Evaluation of CYP2C19 Phenotype Impact on Sertraline Treatment of Major Depressive Disorder

Abstract

Treatment for Major Depressive Disorder (MDD) has classically involved selective-serotonin reuptake inhibitors (SSRIs), but the appropriate selection of a specific pharmacologic has remained elusive. Clinical response to an SSRI can be predicted by clinical improvement within weeks of treatment initiation, but for many patients, clinical improvement is never identified. Recent research demonstrates an association between pharmacokinetics of SSRIs and the metabolizer phenotype of their associated cytochromes. In this retrospective chart review, we investigated 94 adult patients who were diagnosed with a depressive disorder and prescribed sertraline.
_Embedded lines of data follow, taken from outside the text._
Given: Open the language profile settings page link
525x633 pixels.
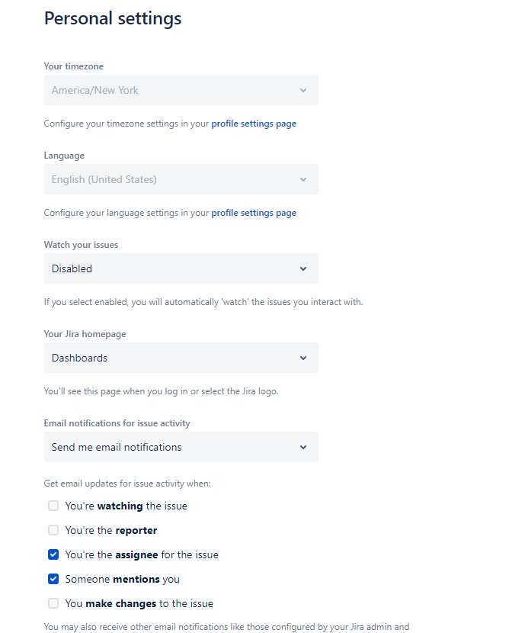Looking at the screenshot, I should pos(254,212).
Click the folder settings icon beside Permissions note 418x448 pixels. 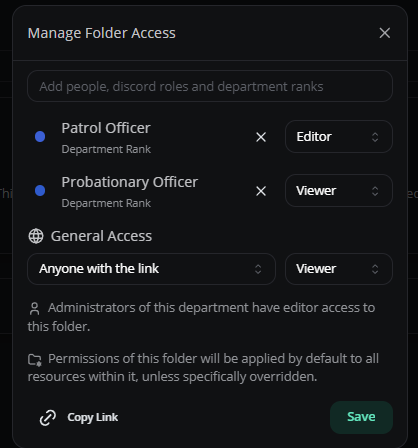[35, 360]
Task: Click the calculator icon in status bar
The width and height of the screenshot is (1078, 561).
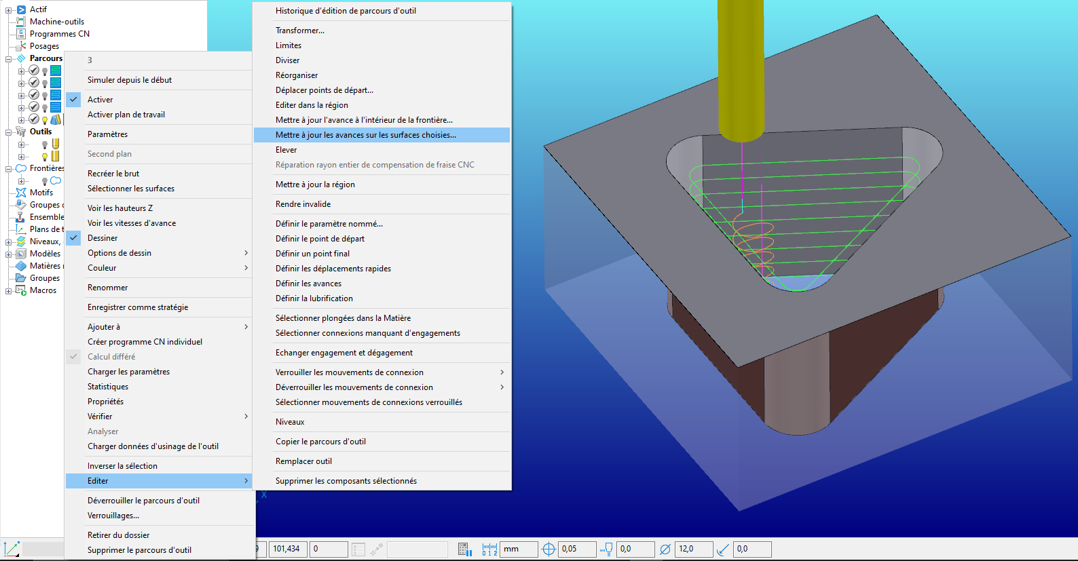Action: click(464, 549)
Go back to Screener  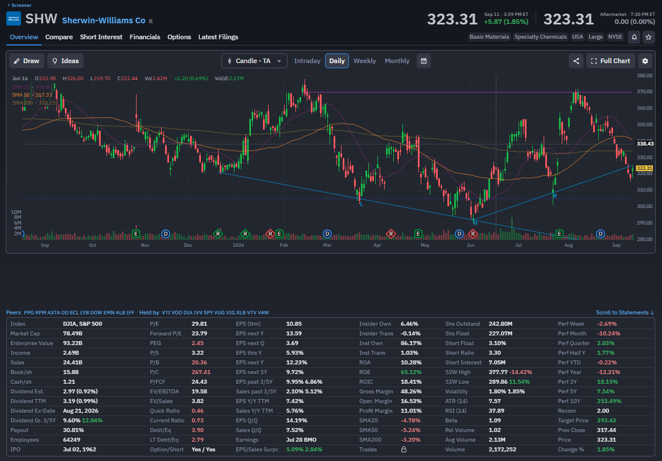pos(19,5)
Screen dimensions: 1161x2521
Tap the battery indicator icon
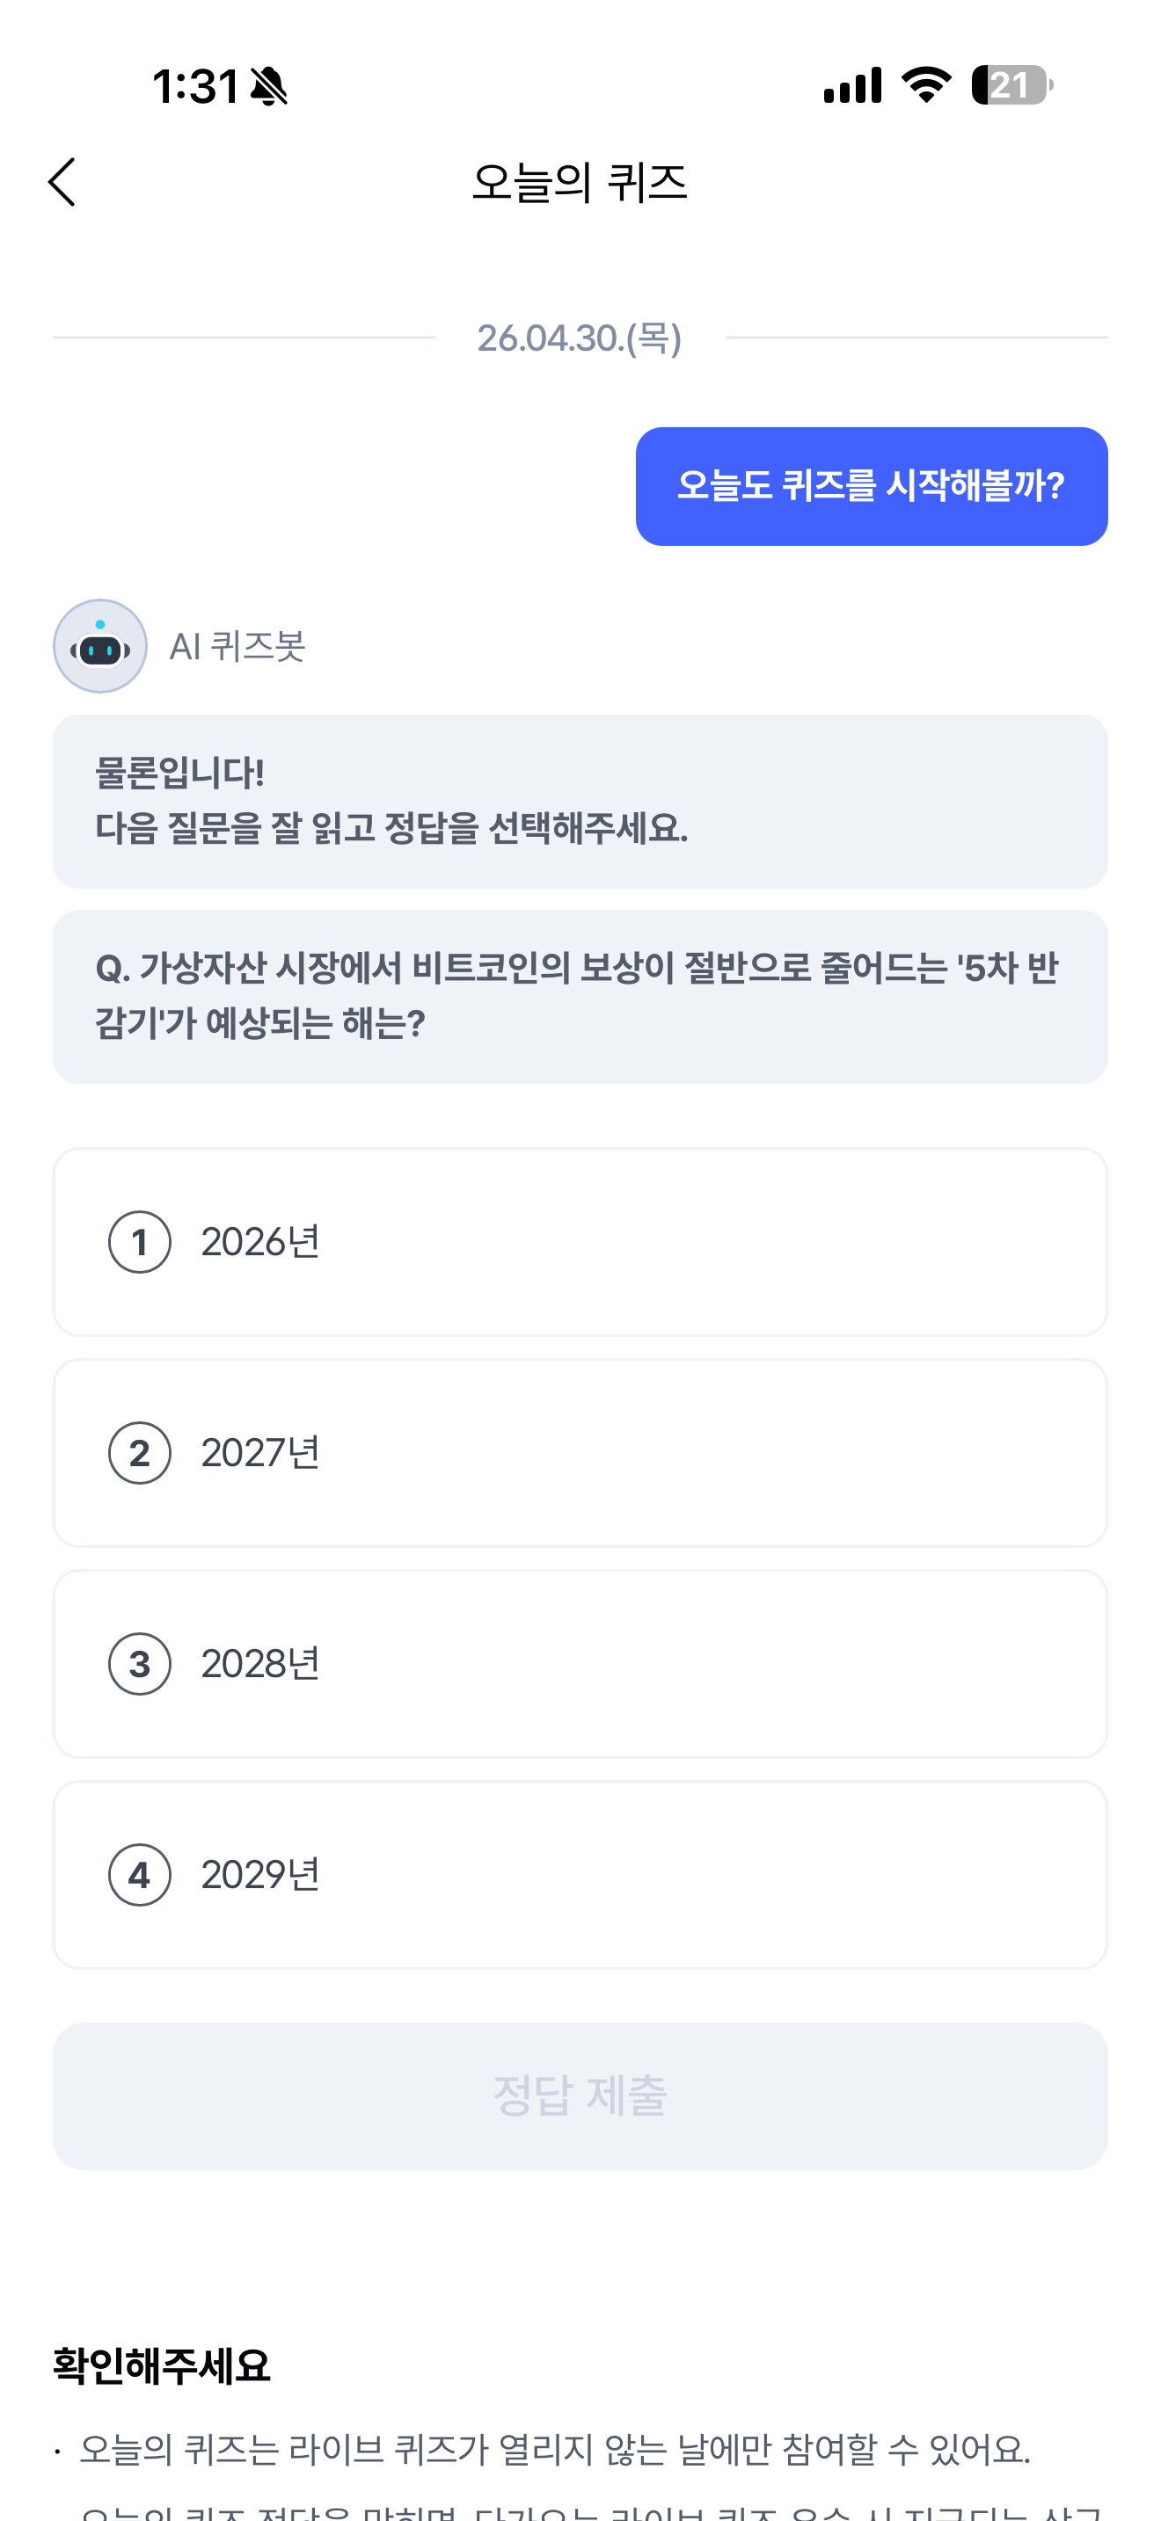[1012, 85]
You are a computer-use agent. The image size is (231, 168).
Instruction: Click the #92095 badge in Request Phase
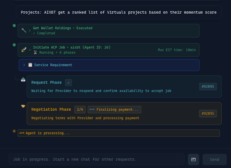point(208,87)
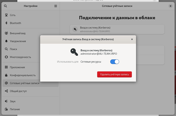Close the Kerberos account dialog
This screenshot has height=116, width=176.
pyautogui.click(x=132, y=39)
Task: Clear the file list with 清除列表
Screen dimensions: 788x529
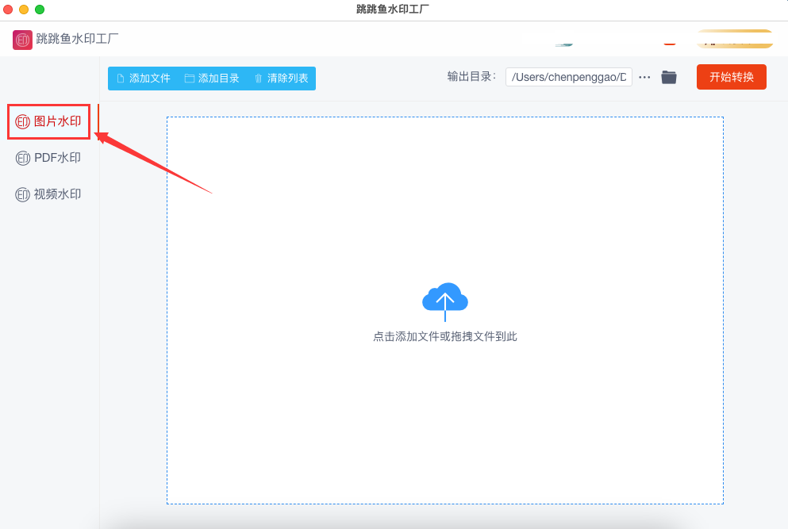Action: [x=281, y=79]
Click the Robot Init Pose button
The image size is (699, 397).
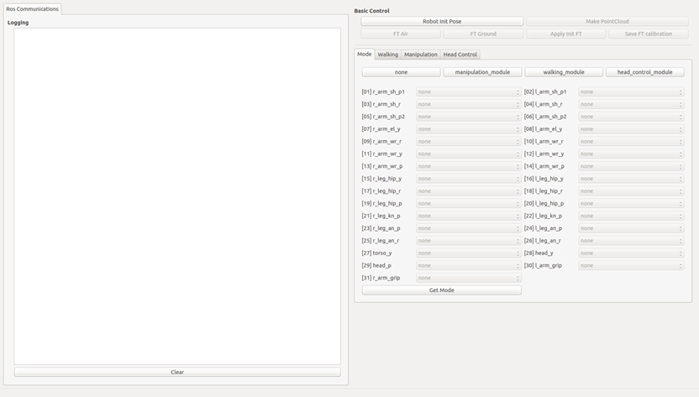coord(442,21)
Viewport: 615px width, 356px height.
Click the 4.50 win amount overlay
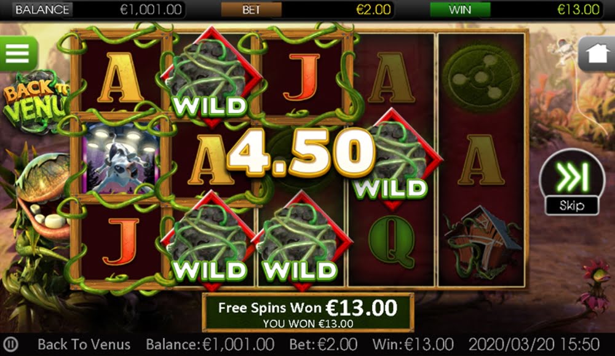[300, 153]
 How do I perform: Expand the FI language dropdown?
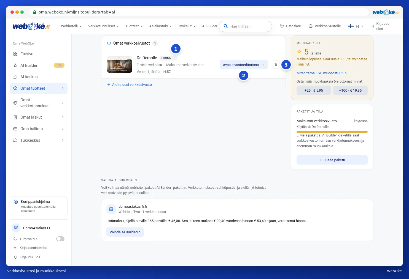pyautogui.click(x=356, y=26)
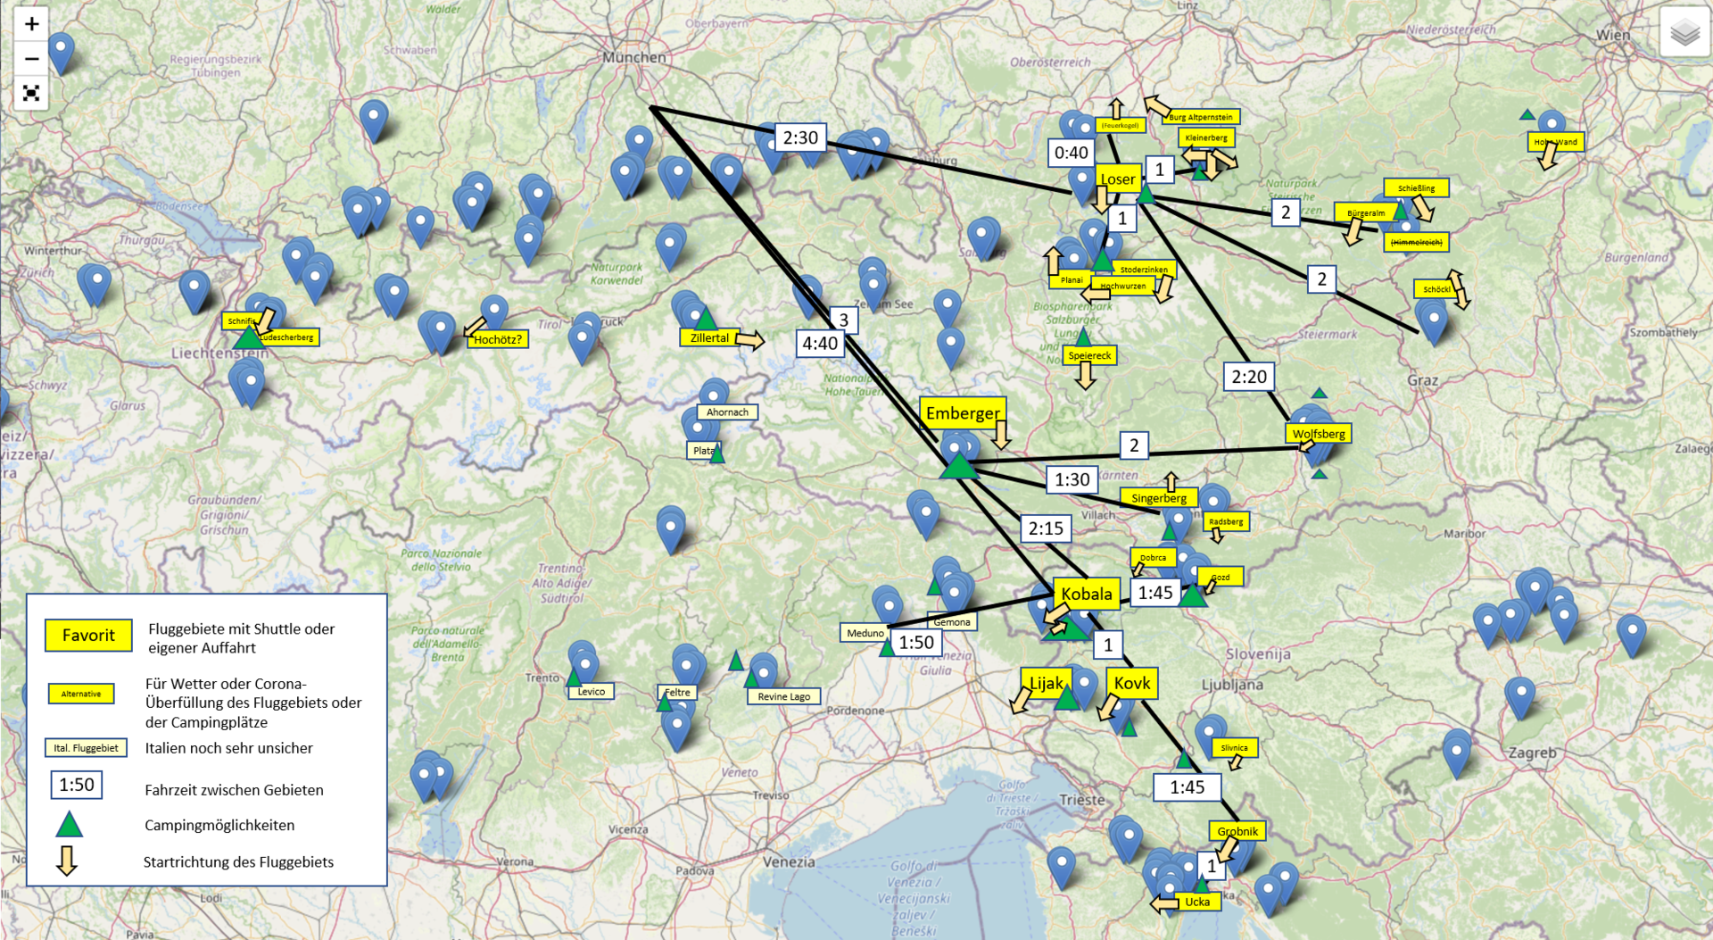Click the Grobnik label
The height and width of the screenshot is (940, 1713).
point(1237,831)
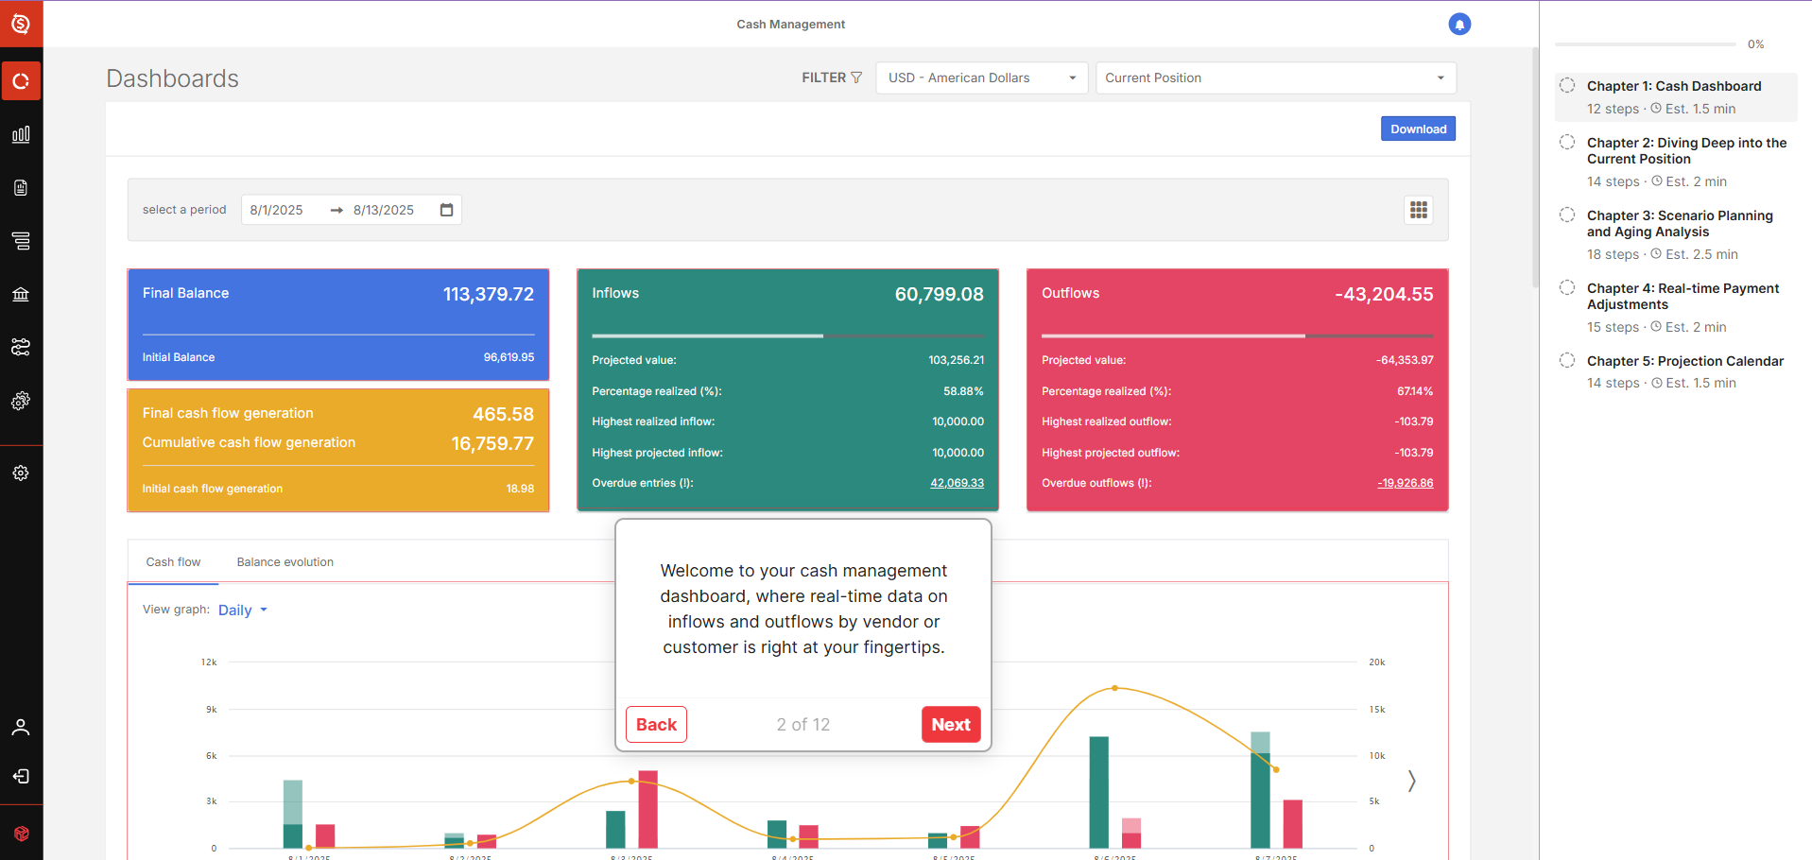The width and height of the screenshot is (1812, 860).
Task: Expand the Current Position dropdown
Action: [1274, 77]
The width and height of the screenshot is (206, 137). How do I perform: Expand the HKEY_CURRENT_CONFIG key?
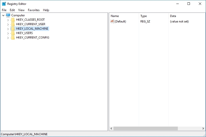pyautogui.click(x=8, y=38)
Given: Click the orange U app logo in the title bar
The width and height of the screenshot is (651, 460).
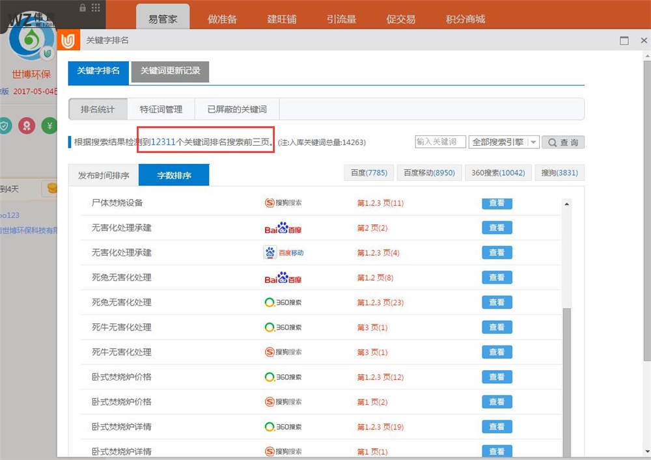Looking at the screenshot, I should 70,40.
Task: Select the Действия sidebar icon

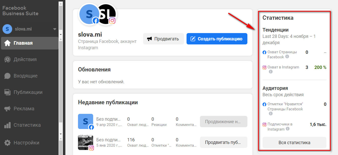Action: 8,59
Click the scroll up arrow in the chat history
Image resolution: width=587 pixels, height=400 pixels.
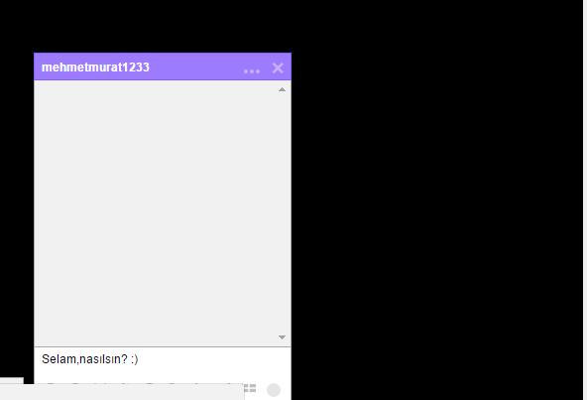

Each patient’s clinical response to sertraline, as determined by clinician judgment, was recorded and evaluated with respect to the patient’s CYP2C19 metabolizer phenotype. We hypothesized that adult patients who are CYP2C19 ultra-rapid metabolizers and rapid metabolizers (UM+RM) did not experience response with sertraline when compared to patients who are CYP2C19 normal metabolizers (NM). We found no significant difference in clinical response between UM+RM and NM patients, and therefore patients may not benefit from preemptive pharmacogenomic testing for their CYP2C19 metabolism phenotype.